Preheat oven to 350 degrees. Melt butter.
Combine the nuts and ground cinnamon.
Open and carefully unfold the phyllo sheets. Lie flat and cover first with a sheet of parchment then a damp kitchen towel.
Using a clean (preferably new) pastry brush, butter the bottom of a 13x9 inch baking dish. Remove one sheet of pastry from the stack and fit into the pan. Brush with butter. Repeat until about one-fourth of the sheets have been used. Top with about one-third of the nuts. Then start layering more phyllo sheets, buttering each one. Proceed in this manner, making 4 layers of buttered phyllo and 3 layers of chopped nuts, ending with a layer of pastry. If you have an odd number of sheets in your box, layer more at the bottom of the dish to make a good foundation.

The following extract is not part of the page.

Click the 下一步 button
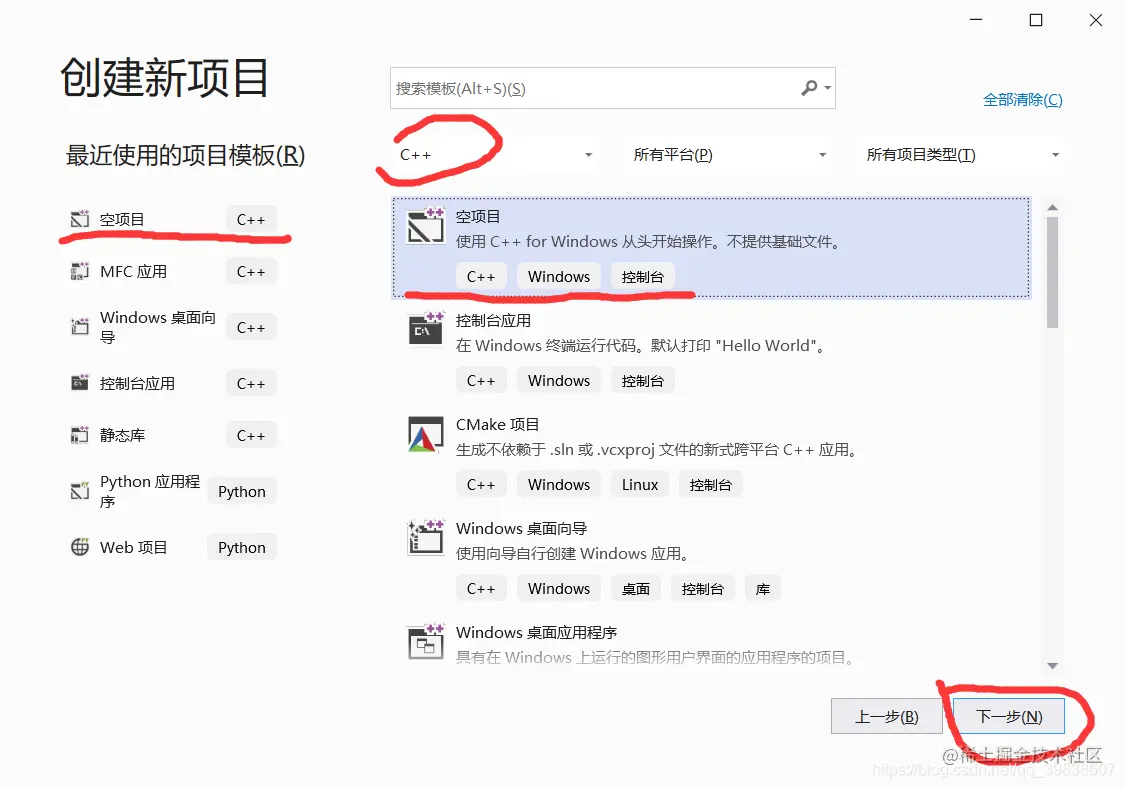[1008, 715]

Cut through all layers into serving pieces before baking. If you want traditional diamond shapes, cut diagonally from corner to corner.
Bake for 50-60 minutes until golden brown.
Meanwhile, make the syrup: combine sugar, water, honey, vanilla, lemon juice, tangerine peel, and cinnamon stick. Bring to a boil, reduce heat and simmer for about 15 minutes until slightly thickened.
Remove the Baklava from the oven and evenly pour the syrup over the top. Let set for several hours for the syrup soak into the layers before serving. Better the next day.
Lightly cover the pan with wax paper or parchment for storage; don't seal or it will become soggy.